In the records below, pick out all lines containing the word "agent".

[EXERCISE DATA]
··········
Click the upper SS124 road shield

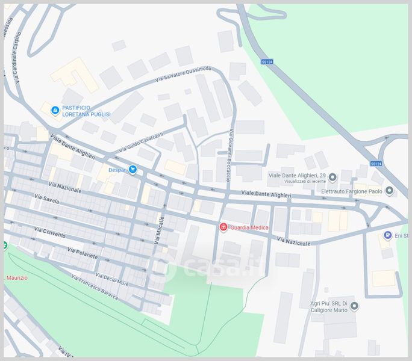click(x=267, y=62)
··········
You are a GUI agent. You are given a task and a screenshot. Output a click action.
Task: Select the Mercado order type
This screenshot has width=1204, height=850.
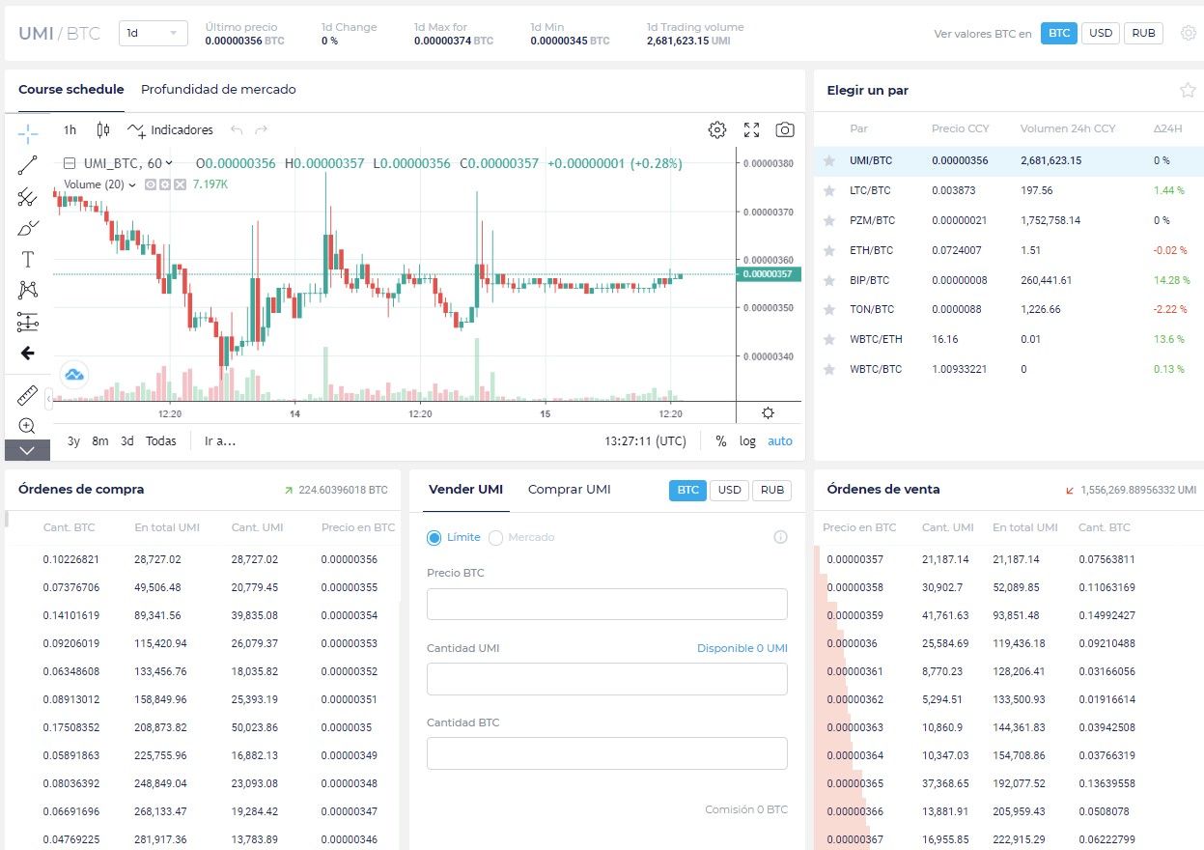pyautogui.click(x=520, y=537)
··········
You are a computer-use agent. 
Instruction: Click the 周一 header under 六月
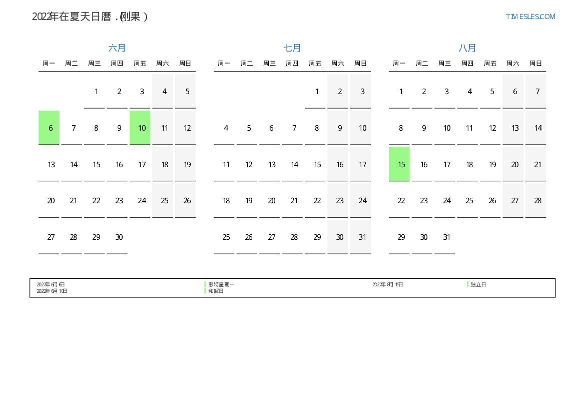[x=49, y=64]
··········
[TASK ANSWER]
You are a GUI agent. You are given a task and a screenshot. Output a click action.
You are a computer-use agent. 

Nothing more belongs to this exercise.